Like a lot of business owners, you don't feel like you have the time or the expertise to write your own business plan.
Business plan writing companies, on the other hand, offer a seemingly effective and convenient alternative. Your decision should be a no-brainer, right?
Maybe not. According to some experts, outsourced business plan writing can be a bad idea for a small business, no matter how short you are on time or experience.
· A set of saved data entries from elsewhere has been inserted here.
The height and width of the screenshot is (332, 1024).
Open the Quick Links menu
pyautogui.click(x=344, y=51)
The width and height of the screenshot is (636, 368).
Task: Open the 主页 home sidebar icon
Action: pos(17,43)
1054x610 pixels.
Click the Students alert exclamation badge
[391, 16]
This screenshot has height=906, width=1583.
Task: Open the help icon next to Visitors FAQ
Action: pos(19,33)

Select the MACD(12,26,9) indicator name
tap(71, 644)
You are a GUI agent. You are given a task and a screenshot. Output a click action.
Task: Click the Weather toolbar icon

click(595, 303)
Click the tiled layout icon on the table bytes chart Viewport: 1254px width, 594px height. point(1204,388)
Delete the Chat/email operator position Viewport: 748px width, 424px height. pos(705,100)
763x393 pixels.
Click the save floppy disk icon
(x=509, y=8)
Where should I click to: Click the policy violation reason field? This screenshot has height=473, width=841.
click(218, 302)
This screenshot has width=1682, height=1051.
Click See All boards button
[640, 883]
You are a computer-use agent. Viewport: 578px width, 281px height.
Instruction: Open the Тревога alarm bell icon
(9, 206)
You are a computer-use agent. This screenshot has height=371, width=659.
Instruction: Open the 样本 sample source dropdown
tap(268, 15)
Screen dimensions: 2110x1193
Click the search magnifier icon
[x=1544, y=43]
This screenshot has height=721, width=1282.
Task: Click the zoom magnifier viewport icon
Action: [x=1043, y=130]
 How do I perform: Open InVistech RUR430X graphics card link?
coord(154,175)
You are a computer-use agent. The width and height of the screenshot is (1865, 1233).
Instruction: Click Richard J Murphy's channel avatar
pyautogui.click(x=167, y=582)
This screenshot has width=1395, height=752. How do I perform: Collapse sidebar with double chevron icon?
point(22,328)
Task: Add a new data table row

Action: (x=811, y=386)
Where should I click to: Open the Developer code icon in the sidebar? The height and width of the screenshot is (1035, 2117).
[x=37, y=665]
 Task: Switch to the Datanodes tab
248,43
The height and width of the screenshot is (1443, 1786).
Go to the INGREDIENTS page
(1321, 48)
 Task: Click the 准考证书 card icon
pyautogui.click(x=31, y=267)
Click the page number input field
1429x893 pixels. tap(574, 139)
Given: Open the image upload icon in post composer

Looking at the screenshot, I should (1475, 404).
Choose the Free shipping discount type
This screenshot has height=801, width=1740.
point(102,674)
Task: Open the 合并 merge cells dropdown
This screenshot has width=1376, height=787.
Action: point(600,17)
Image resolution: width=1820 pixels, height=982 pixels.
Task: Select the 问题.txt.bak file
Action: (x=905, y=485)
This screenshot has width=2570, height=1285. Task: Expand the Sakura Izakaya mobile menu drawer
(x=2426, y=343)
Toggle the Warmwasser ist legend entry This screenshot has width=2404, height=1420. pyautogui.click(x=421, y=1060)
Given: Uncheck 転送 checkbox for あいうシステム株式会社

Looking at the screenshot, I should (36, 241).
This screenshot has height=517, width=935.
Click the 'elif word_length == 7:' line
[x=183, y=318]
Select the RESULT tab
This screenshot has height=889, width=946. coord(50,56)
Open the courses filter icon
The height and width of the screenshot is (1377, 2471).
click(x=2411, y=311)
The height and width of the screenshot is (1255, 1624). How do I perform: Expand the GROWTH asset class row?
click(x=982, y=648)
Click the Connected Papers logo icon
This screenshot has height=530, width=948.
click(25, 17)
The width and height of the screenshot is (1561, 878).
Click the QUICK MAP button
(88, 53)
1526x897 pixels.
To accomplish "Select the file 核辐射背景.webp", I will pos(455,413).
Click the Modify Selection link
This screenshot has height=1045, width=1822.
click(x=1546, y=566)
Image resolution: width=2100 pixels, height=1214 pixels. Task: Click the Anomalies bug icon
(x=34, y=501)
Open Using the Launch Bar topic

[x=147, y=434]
Here are a few considerations that argue against outsource business plan writing and promote the idea that writing a business plan without help from a business plan writing company is the right way to go:
- Process vs. Results. For many small business owners, the real value of writing a business plan is found in the process - not the results. Could outsourcing your business plan to a professional result in a higher quality business plan? Maybe, but in doing so you would give up the chance to expose yourself to important insights about your company. Some investors may even pass over highly-polished business plans because outsourcing indicates that the business owner didn't think through the mechanics of his business himself.
- Teambuilding. Entrepreneurs who choose to tackle their own business plans don't do it by themselves. Instead, business plan writing is usually done in a team environment. Although writing a business plan is a useful teambuilding exercise for any business, it is especially helpful for startups because it jumpstarts the team dynamic, instantly bringing everyone into the loop about the nuts and bolts of the business.
- Process Building. Writing your own business plan also creates a model for evaluation, decision making, and other critical processes. The methodology you use to create your business plan communicates volumes to your staff about the processes they can expect in your business, regardless of the processes they experienced with other employers.
- Common Vocabulary. Everyone on your team should be able to quickly and clearly articulate your company's mission, values, and distinctive characteristics to customers or potential investors. When you include team members in the process of writing a business plan, you create both common understandings and a common vocabulary that can be used consistently throughout the business.
- Carryover Value. The end result of an internal approach to business plan writing doesn't stop with the creation of a physical document. Many of the issues that are addressed in the writing process carry over into other areas of the business, providing an important impetus for functions like marketing, budgeting, and strategic planning.